What you are asked to do >> From the line below that contains "The width and height of the screenshot is (516, 388)." to the line that contains "Click the meeting", repeat every line exactly, both ends included, and nothing else.

Stored items >>

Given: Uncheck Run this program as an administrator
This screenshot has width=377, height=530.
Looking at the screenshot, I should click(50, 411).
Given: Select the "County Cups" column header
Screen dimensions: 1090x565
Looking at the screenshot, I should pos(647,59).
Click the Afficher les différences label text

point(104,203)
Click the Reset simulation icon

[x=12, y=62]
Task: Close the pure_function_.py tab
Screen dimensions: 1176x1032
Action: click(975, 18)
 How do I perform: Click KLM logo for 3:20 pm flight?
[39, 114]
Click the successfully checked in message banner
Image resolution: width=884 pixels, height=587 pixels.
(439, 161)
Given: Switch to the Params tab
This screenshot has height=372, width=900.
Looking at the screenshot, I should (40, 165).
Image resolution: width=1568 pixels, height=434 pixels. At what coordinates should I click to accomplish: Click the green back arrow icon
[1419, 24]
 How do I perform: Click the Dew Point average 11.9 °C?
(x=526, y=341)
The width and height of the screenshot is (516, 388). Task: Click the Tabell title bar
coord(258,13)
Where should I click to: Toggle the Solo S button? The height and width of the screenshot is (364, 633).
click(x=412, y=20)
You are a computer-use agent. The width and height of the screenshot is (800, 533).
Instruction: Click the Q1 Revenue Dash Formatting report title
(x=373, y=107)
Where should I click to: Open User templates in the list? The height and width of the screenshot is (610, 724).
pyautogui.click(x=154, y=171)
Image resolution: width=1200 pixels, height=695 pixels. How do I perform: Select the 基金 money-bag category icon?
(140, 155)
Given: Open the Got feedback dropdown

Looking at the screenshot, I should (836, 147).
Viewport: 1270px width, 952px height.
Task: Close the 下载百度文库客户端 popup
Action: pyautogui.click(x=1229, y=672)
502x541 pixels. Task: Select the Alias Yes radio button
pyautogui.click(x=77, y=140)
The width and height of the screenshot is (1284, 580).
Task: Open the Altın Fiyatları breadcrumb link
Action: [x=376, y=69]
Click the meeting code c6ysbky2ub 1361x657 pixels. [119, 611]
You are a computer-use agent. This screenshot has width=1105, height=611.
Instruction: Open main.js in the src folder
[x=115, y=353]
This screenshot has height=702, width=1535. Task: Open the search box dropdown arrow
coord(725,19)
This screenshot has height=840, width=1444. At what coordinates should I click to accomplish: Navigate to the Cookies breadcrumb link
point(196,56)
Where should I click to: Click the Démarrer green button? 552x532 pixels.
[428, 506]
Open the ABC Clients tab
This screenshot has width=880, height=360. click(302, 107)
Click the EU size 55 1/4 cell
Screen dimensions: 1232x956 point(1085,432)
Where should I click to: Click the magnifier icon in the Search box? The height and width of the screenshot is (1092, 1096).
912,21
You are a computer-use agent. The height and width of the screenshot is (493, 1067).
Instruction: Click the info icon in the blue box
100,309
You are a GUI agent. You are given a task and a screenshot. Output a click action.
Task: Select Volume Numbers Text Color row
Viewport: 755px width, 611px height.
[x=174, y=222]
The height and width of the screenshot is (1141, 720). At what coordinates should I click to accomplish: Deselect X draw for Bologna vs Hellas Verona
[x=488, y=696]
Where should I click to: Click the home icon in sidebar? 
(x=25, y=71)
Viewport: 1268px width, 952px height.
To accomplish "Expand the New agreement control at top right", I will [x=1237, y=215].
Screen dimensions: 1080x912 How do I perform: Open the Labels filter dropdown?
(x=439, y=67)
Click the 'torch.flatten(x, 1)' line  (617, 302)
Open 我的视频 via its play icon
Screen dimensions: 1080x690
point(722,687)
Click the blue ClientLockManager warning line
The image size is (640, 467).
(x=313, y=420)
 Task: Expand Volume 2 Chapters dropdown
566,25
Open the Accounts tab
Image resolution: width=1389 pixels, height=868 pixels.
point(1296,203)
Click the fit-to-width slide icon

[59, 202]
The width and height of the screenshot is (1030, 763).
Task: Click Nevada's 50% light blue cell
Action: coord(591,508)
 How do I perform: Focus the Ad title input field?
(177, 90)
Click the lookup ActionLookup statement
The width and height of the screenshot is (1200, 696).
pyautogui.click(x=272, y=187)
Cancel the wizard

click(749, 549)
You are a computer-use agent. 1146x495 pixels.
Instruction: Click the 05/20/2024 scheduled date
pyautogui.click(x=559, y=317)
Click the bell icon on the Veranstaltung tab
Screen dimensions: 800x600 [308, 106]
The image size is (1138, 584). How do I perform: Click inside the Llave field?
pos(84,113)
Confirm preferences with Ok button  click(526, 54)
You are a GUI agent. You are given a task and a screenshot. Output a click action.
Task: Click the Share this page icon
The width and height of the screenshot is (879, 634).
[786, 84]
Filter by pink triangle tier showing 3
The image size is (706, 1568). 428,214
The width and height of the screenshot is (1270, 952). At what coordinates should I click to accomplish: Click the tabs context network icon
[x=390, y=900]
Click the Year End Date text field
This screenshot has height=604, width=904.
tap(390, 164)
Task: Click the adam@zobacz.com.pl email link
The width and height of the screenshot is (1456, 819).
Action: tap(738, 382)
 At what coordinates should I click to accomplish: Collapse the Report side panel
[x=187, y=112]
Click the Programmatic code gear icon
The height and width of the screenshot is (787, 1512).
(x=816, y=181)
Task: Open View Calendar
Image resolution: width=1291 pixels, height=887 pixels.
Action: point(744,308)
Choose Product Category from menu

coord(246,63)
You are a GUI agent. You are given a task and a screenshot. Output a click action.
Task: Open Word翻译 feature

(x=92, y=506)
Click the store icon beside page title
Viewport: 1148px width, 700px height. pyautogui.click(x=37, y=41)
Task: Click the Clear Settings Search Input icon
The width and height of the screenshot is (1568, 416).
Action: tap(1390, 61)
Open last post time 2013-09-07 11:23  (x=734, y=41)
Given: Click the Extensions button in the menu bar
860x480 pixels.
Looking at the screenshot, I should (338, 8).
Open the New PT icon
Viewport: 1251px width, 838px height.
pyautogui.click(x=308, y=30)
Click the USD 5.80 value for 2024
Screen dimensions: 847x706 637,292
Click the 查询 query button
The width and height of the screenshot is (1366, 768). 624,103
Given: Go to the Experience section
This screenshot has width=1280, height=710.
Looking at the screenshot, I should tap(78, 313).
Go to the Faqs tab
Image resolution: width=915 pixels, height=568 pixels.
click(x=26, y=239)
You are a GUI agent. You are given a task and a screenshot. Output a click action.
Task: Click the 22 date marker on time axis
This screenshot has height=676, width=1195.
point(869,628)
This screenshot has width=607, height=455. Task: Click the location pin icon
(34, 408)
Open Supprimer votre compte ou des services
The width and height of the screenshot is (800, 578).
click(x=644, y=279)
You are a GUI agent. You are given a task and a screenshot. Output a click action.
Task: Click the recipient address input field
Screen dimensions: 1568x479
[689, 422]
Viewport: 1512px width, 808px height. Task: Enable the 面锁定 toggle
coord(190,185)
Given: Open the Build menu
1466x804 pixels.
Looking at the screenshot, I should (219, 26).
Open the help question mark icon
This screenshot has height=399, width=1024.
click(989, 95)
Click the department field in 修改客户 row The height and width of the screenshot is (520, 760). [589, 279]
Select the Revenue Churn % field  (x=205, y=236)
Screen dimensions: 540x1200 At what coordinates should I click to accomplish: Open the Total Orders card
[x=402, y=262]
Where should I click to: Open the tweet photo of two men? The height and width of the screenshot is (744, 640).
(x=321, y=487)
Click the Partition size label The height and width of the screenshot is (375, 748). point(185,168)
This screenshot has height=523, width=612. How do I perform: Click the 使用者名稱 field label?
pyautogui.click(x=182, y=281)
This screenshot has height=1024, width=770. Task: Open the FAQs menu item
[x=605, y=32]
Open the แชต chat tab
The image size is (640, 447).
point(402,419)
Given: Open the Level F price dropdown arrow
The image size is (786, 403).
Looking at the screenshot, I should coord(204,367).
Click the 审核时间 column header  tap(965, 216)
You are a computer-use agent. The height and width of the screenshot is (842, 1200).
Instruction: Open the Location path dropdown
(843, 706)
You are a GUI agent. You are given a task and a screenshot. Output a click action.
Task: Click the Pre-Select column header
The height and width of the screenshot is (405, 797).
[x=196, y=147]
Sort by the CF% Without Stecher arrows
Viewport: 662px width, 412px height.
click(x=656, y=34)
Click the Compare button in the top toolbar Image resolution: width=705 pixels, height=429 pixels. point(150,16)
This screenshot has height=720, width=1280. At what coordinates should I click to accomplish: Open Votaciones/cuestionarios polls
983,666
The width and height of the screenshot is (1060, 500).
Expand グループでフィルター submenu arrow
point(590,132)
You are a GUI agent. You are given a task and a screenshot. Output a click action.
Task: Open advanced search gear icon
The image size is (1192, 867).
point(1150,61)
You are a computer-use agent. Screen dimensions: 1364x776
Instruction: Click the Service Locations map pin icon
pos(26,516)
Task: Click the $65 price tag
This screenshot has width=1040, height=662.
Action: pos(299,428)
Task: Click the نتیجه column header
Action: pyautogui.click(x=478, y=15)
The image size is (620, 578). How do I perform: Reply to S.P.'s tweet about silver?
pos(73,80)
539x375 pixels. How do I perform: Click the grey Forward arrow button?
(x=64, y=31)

Result below >>
The width and height of the screenshot is (516, 388). Task: Click the Tabell title bar
coord(258,13)
Where should I click to: Toggle the Solo S button? The height and width of the screenshot is (364, 633).
click(x=412, y=20)
You are a computer-use agent. The width and height of the screenshot is (800, 533).
Instruction: Click the Q1 Revenue Dash Formatting report title
(x=373, y=107)
Where should I click to: Open User templates in the list? The height and width of the screenshot is (610, 724).
pyautogui.click(x=154, y=171)
Image resolution: width=1200 pixels, height=695 pixels. How do I perform: Select the 基金 money-bag category icon?
(140, 155)
Given: Open the Got feedback dropdown

Looking at the screenshot, I should (836, 147).
Viewport: 1270px width, 952px height.
Task: Close the 下载百度文库客户端 popup
Action: pyautogui.click(x=1229, y=672)
502x541 pixels. Task: Select the Alias Yes radio button
pyautogui.click(x=77, y=140)
The width and height of the screenshot is (1284, 580).
Task: Open the Altın Fiyatları breadcrumb link
Action: [x=376, y=69]
Click the meeting code c6ysbky2ub 1361x657 pixels. [119, 611]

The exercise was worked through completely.